■ CONSIGNE 1:
D'après l'article sur la réforme des retraites, à partir de quelle taille les entreprises seront-elles concernées par l'index senior ?
■ CONSIGNE 2:
Écrivez la suite de l'article sur la réforme des retraites, à partir de sa dernière phrase.

■ DOCUMENT SOURCE:
Borne bouge pour la galerie

08 Février 2023

48 heures avant la troisième journée de grèves et de manifestations contre sa réforme des retraites, la Première ministre Élisabeth Borne a dit entendre les manifestants.

Dans une interview au Journal du Dimanche, sobrement titrée « nous allons bouger », elle a annoncé que les entreprises au-delà de cinquante salariés, et pas seulement au-delà de 300, allaient être concernées par l’index senior. Et d’ajouter que, éventuellement, celles qui ne comptent pas assez de travailleurs âgés seraient réprimandées. Voilà qui fera une belle jambe, et une mince pension, aux centaines de milliers de travailleurs qui attendent au chômage, voire au RSA, d’avoir atteint l’âge légal de départ en retraite. Le patronat, qui veut pouvoir continuer à se débarrasser des salariés trop fatigués, a quand même protesté, pour la forme.

■ EXTRAITS DE DONNÉES:
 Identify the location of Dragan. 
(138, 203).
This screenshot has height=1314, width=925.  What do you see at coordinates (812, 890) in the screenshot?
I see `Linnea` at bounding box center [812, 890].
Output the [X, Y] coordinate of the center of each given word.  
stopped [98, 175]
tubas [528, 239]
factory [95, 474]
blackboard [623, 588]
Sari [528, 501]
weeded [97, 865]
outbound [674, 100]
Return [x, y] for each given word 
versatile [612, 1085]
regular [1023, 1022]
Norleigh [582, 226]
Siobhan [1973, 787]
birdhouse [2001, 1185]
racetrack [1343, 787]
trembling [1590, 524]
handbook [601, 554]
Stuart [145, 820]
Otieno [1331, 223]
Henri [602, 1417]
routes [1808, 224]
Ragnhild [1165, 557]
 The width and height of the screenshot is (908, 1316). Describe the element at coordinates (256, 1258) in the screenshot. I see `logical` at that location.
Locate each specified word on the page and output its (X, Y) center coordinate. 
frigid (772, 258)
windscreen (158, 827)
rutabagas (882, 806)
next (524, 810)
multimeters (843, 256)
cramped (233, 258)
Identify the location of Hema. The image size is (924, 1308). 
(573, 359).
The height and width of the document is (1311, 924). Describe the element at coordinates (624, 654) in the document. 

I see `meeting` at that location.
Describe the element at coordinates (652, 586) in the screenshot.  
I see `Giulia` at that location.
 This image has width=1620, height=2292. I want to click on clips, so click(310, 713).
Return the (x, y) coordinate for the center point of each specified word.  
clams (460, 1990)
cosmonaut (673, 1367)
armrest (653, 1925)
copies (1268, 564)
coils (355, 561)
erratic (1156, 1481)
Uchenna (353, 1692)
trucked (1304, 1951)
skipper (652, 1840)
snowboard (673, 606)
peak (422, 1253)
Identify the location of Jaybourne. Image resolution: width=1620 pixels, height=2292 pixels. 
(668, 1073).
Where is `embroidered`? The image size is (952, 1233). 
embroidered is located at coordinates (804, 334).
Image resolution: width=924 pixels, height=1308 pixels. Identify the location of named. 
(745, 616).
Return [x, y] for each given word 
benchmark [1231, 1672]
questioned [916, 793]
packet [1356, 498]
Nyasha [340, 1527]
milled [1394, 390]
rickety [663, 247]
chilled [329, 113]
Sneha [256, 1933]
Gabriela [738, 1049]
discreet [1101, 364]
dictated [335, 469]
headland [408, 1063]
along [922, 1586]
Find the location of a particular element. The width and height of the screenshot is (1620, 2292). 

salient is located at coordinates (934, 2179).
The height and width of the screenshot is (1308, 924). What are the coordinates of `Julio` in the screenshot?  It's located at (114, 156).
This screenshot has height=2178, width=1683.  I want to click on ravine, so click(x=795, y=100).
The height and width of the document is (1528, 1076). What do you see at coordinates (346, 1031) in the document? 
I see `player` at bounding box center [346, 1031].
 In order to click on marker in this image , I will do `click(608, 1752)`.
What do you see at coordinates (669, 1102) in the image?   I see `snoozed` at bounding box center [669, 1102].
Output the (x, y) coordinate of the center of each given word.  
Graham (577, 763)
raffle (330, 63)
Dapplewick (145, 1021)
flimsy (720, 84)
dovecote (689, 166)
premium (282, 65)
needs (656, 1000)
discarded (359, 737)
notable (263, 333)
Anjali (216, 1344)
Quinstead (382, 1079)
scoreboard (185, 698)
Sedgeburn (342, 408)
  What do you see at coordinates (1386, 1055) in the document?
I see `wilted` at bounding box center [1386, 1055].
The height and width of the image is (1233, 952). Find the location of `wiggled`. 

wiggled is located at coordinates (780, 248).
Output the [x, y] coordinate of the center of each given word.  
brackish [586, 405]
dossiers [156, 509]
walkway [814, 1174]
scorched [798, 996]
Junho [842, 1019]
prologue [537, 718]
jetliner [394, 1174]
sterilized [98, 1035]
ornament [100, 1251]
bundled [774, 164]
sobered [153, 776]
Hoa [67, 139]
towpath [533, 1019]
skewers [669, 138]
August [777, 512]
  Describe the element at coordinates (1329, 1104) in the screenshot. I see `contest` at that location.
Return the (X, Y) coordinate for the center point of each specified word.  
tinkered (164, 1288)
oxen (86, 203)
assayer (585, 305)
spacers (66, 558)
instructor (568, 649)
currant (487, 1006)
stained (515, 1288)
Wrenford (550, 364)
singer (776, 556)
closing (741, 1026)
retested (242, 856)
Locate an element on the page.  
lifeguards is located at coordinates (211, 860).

■ RÉPONSE 1:
Au-delà de cinquante salariés.

■ RÉPONSE 2:
D’autre part, la Première ministre a concédé que les salariés qui auraient commencé entre 20 et 21 ans et justifieraient de 43 annuités pourraient partir à 63 ans au lieu de 64. D’après les calculs ministériels cette mesure toucherait tout au plus 30 000 personnes par an. C’est cela que Borne appelle « bouger »…. Même lorsqu’elle prétend concéder quelque chose, la Première ministre démontre la nocivité de sa réforme !

Ces annonces visaient en fait à donner aux députés de droite qui rechignent encore un prétexte pour changer d’avis et soutenir le projet gouvernemental. Manifestement cela n’a pas suffi et quelques députés de droite n’en continuent pas moins à prendre, à bon compte contre ce gouvernement, des postures de défenseurs du peuple. Quant aux travailleurs, que Borne se fiche en fait de convaincre, ils n’ont que faire de misérables concessions et exigent que le gouvernement retire tout son projet.